***** Data shown

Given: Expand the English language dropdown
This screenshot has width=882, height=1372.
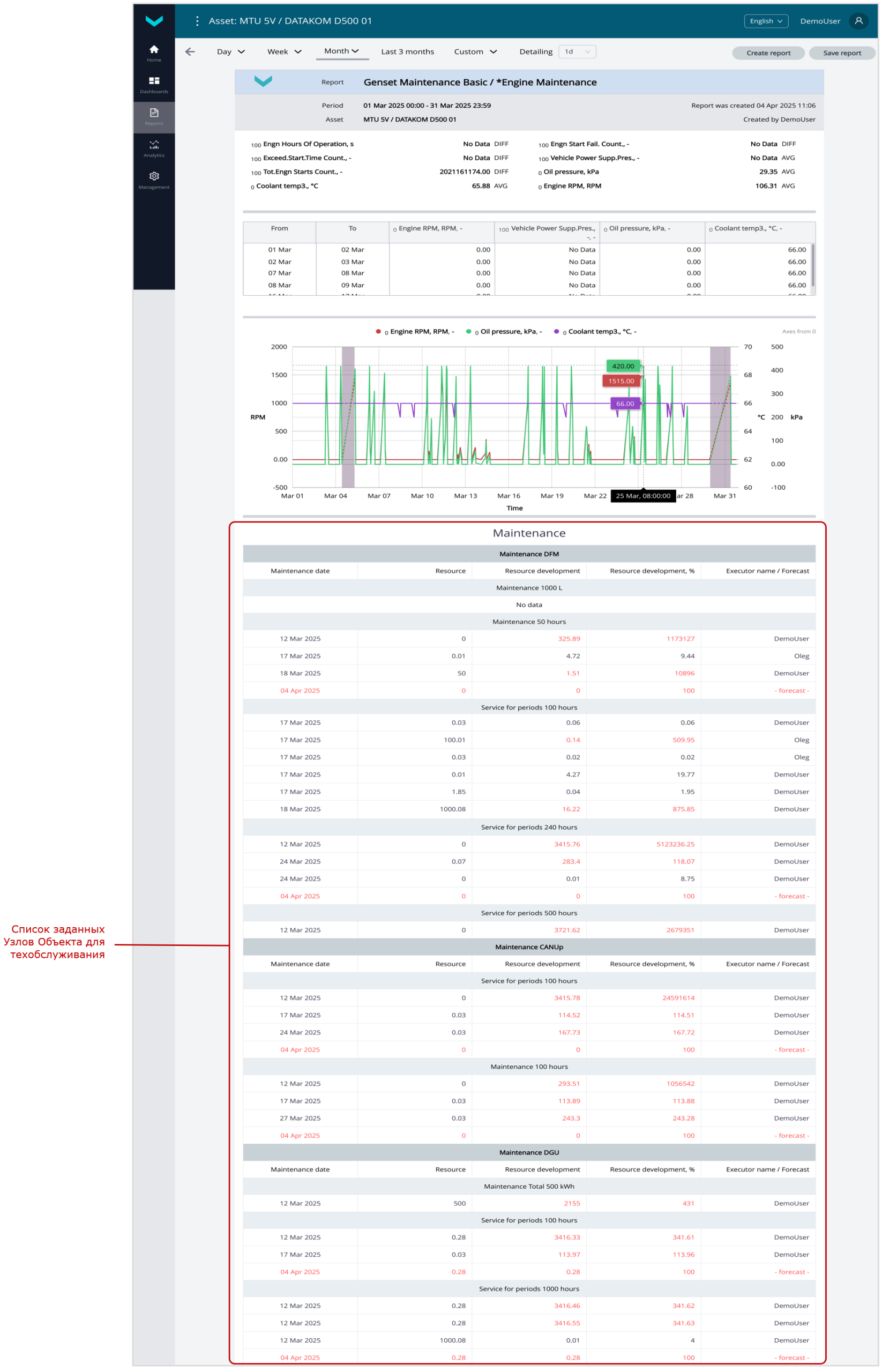Looking at the screenshot, I should point(765,21).

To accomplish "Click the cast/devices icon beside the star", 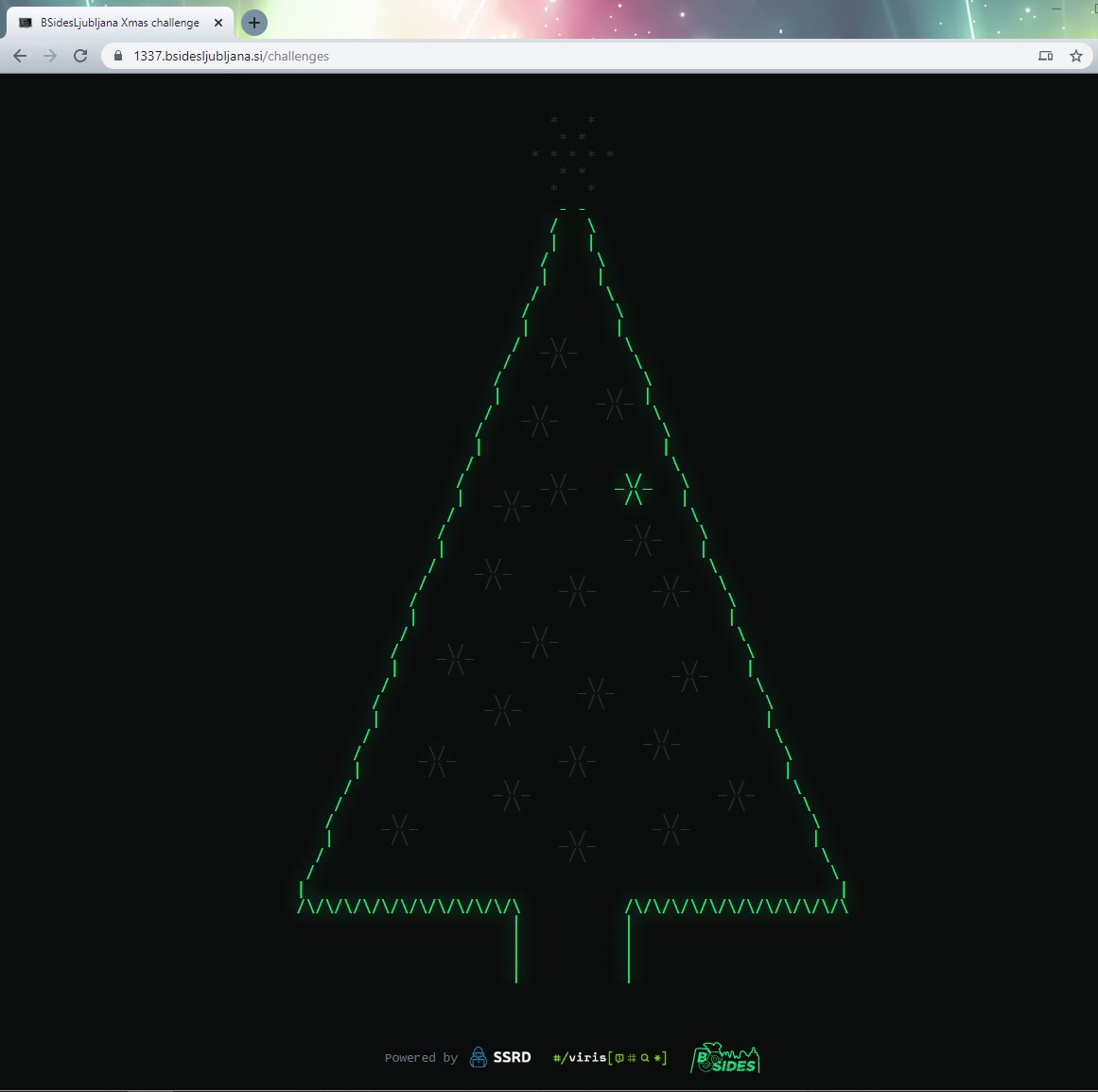I will pos(1045,56).
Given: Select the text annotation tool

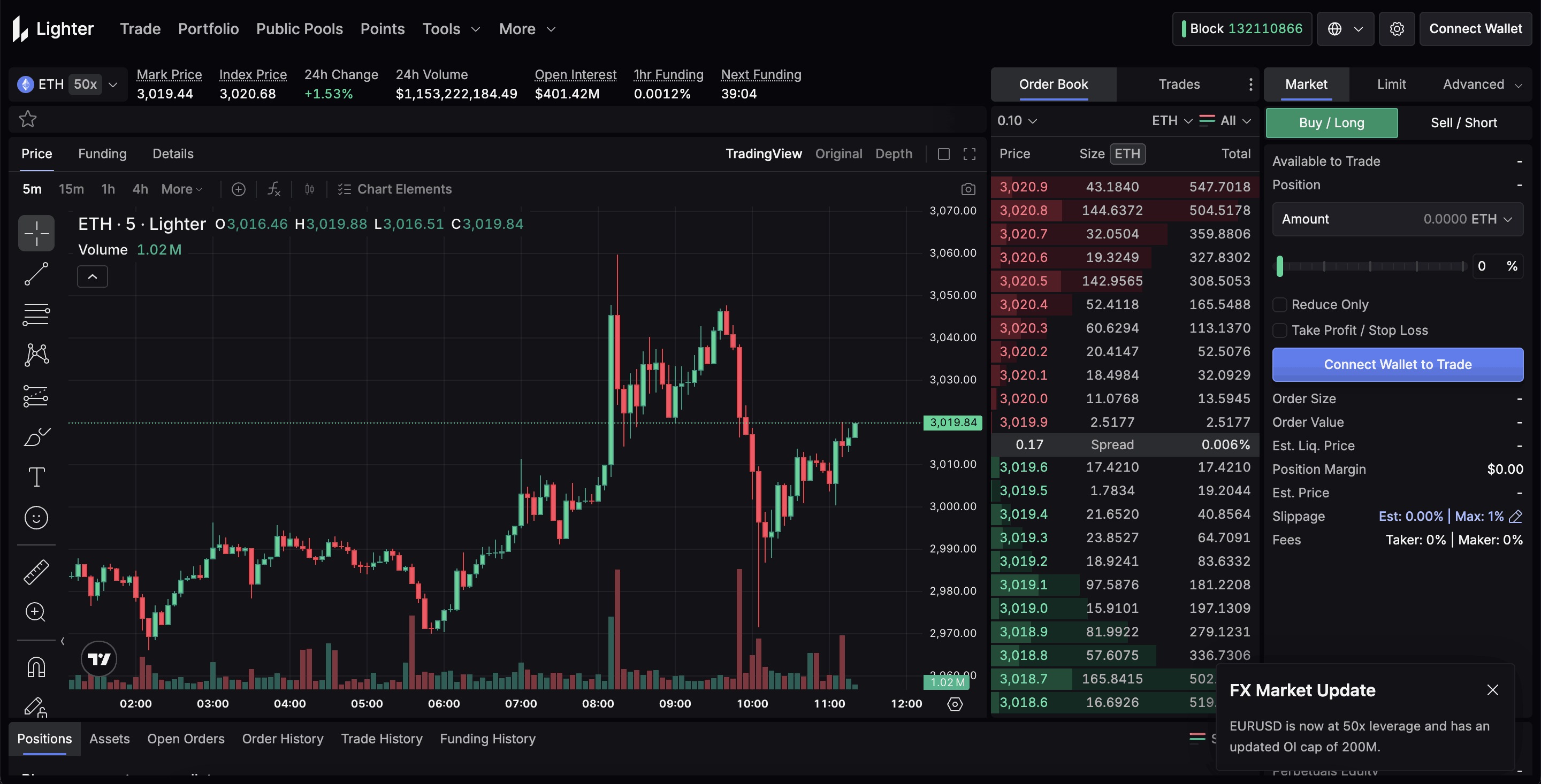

**********

Work to be completed:
Find every line in the entries above that contains the word "Given" and copy each of those lines.

Problem solution:
Given: Expand the English language dropdown
Given: Select the text annotation tool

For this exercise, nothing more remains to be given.